When he has business outside of the sewers, Erik employs a disguise to help him get around. Okay, it’s not the most realistic of masks, but when all you have to work with is what Parisians flush down their toilets, you do your best.
Because this figure is the monochromatic Silver Screen edition, the painter was free to give Erik the pasty grey flesh he has in the original film. The Phantom is a figure that doesn’t work for me in color — he’s a creature from another time and place and, as such, doesn’t have to look “realistic.” Considering 90 percent of the costume is black in color, white and grey is all it really needs.
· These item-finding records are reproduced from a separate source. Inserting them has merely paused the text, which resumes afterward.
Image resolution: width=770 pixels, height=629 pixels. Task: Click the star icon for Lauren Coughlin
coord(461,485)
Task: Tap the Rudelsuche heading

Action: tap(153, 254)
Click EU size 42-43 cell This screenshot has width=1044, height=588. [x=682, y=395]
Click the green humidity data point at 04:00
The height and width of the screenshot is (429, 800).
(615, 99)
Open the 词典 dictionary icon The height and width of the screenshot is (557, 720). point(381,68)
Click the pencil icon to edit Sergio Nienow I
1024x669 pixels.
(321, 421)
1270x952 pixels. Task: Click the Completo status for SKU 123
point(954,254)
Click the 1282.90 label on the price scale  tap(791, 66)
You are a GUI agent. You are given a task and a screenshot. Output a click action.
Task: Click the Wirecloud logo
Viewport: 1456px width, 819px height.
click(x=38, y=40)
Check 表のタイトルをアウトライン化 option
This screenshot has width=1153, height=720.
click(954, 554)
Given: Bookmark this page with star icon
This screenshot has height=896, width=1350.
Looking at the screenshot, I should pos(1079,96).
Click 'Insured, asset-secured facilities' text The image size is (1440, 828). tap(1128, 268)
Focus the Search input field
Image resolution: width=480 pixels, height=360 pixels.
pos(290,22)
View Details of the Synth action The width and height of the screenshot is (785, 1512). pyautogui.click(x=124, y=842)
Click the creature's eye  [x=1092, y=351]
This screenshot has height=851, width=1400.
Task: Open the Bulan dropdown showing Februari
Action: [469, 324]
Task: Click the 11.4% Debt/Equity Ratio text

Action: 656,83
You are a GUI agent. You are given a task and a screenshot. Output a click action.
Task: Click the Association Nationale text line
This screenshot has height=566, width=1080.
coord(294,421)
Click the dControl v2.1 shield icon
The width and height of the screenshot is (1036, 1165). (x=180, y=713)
Erik has the standard Sideshow 12 points of articulation: a pegged neck and swivel joints everywhere else. He’s saddled with the dreaded “V” crotch, which severely limits the movement of his legs. No, he’s not the type to do a Rockette-style dance number, but I’d at least like to simulate the figure stepping forward. Still better than those dead-below-the-waist Mezco figures, though.
Much like the Invisible Man, Erik has a “gesture” arm. It’s sculpted in a classic beckoning pose, which means that’s all he’s going to be doing. Find a nice figure for him to beckon, I guess.
While Lon Chaney has appeared in over 150 films, it is these two roles that have solidified his position as the first pillar of cinematic horror. Sideshow did a wonderful job immortalizing them, and like the characters they are based on, these figures are bound to become classics, haunting collector’s shelves for decades to come.